Anzeigengeschäft EU-Kommission nimmt sich Googles Geldmaschine vor

Google-Büro in Brüssel
Foto: GEORGES GOBET/ AFPEs wäre nicht das erste Mal, dass Google mit der EU-Kommission aneinandergerät. Die Brüsseler Wettbewerbskommissarin Margrete Vestager hat den Internetkonzern bereits wegen dessen Shopping-Angeboten und zuletzt wegen des Mobil-Betriebssystems Android ins Visier genommen. Jetzt aber geht es ums Eingemachte: Vestager will sich offenbar Googles Anzeigengeschäft vornehmen - und das ist für rund 90 Prozent der Gewinne des Unternehmens verantwortlich.
Wie SPIEGEL ONLINE von Brancheninsidern erfuhr, hat die Kommission mehrere Beschwerdeführer gebeten, ihre Vorwürfe gegen Google zu untermauern. Diese hatten der Kommission bisher Dokumente mit geschwärzten Passagen zur Verfügung gestellt, um Geschäftsgeheimnisse zu schützen. In einer E-Mail vom 20. Juni hat die Kommission einen Verband nun darum gebeten, Schwärzungen zu entfernen, um das Vorgehen gegen Google zu erleichtern. Die Frist ist am 27. Juni abgelaufen.
"Angst vor Repressalien"
In der Branche gilt das als sicheres Zeichen, dass die Kommission schon bald gegen Google losschlagen wird - "vermutlich schon Anfang Juli", wie der Vertreter eines Verbandes meint. Er vertritt Firmen, die sich von Google unfair behandelt fühlen und sich bei der Kommission beschwert haben - "weil sie aus Angst vor Repressalien nicht selbst gegen Google vorgehen wollen".

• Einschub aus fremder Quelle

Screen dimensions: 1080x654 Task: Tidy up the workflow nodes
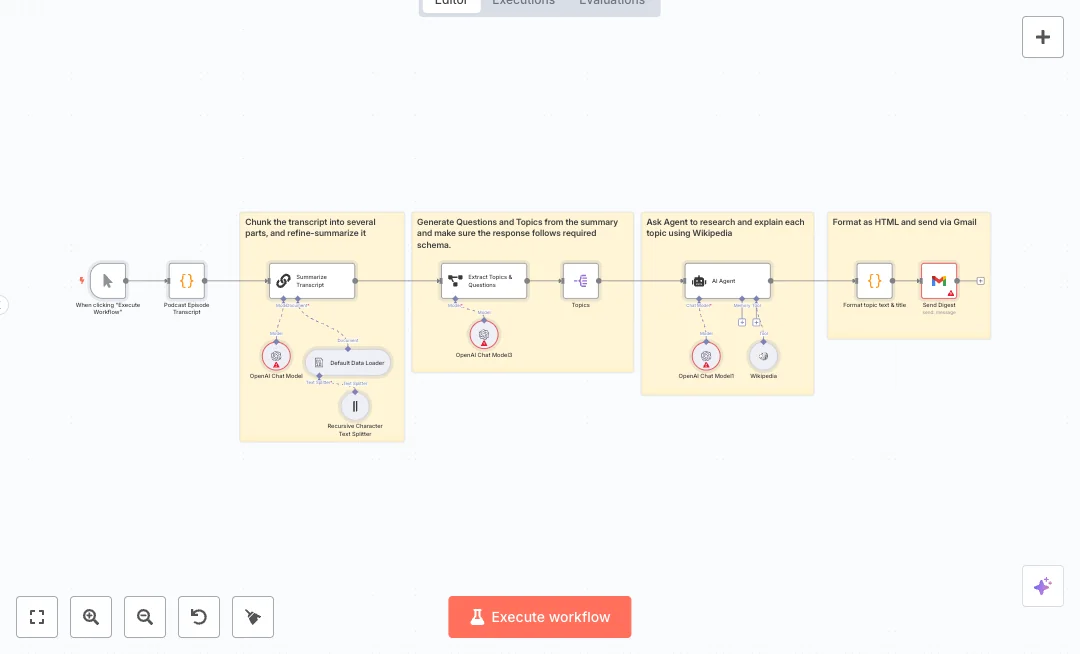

Andere Unternehmen scheren sich nicht um Geheimhaltung. So teilte Kate Sutton, Chefin des britischen Kartendienstes StreetMap, am Montag über ihren Facebook-Account mit, dass die Kommission sie um Erlaubnis gefragt habe, E-Mails und den Inhalt eines Telefonats vom Oktober 2015 zu nutzen. "Will ich Vertraulichkeit?", schrieb Sutton. "Die einfache Antwort lautet: Nein!" StreetMap wirft Google schon seit Jahren vor, seinen eigenen Kartendienst in den Suchergebnissen zu bevorzugen.
Die Kommission wollte die Vorgänge am Dienstag nicht kommentieren. Die Brüsseler Wettbewerbshüter beäugen Googles Werbegeschäft mit Diensten wie AdWords und AdSense aber schon seit Jahren kritisch. Für den Konzern sind die Anzeigen im Umfeld von Suchanfragen die bei weitem größte Geldquelle. Allein im letzten Quartal 2015 brachten sie nach Angaben des Branchendienstes "Advertising Age" rund 19 Milliarden Dollar ein, was rund 90 Prozent von Googles Gesamteinnahmen ausmache.
Sollte die EU-Kommission zu dem Ergebnis kommen, dass Google mit seinen Anzeigen EU-Wettbewerbsrecht verletzt hat, drohen dem Konzern Strafen in Höhe von bis zu zehn Prozent seines Jahresumsatzes. Er lag 2015 bei 74,5 Milliarden Dollar.